Plus, he said, Charleston, South Carolina, is “a pretty awesome place to live.”

It was the longest stretch Hughes had lived away from home – he plans to be back in Post Falls in the next couple of weeks – but his play marked an important step in his development.

“He can play the defensive side, he plays the penalty kill, he wins the important draws when you need him to in all three zones,” Kotyk said. “He’s got that farm boy strength in him.”

The Stingrays are an affiliate of the NHL’s Washington Capitals, who selected Hughes 148th overall in the 2020 draft. When the Capitals’ rights to him expired last year, Hughes signed a one-year deal with the Hershey Bears, Washington’s AHL affiliate a level above the Stingrays.

The Bears, who are still playing in the AHL playoffs, sent Hughes to the Stingrays at the beginning of the 2022-23 season. Hughes said he understood their decision.

“You see a lot of guys you played against in juniors and you think, ‘I’m as good as that guy,’ ” Hughes said. “But every organization has different pieces … and Hershey had a really deep lineup.

“It was a lot better for my development (to play in the ECHL).”

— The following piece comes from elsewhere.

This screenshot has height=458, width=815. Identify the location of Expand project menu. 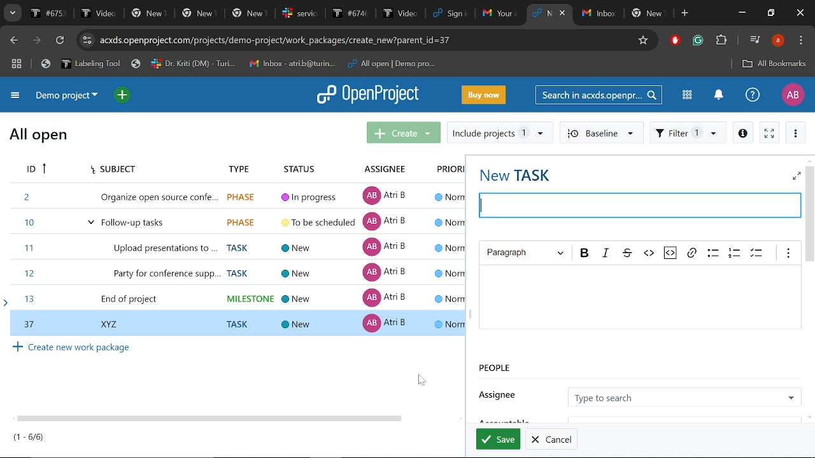
(16, 97).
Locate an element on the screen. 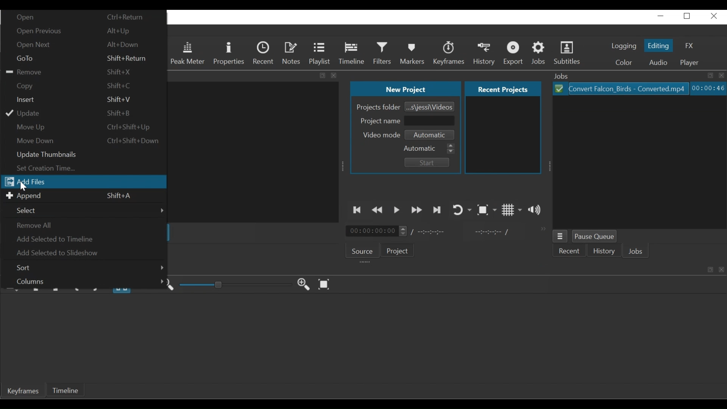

Kotyk said he’d like to see Hughes add 5 to 15 pounds in the offseason but noted, “I really don’t know what his ceiling is. … I don’t even think he knows. He just continues to get better.”

If Hughes’ trajectory continues up, the AHL would be the next step.

Hughes still hasn’t signed a deal for next season. Hershey could offer him a contract, or on July 1 he could become a free agent.

“I think he needs a chance to prove himself at the AHL level, but it’s really hard to tell,” Kotyk said, adding the choice is not his to make. “… I want him to play at the highest level possible.”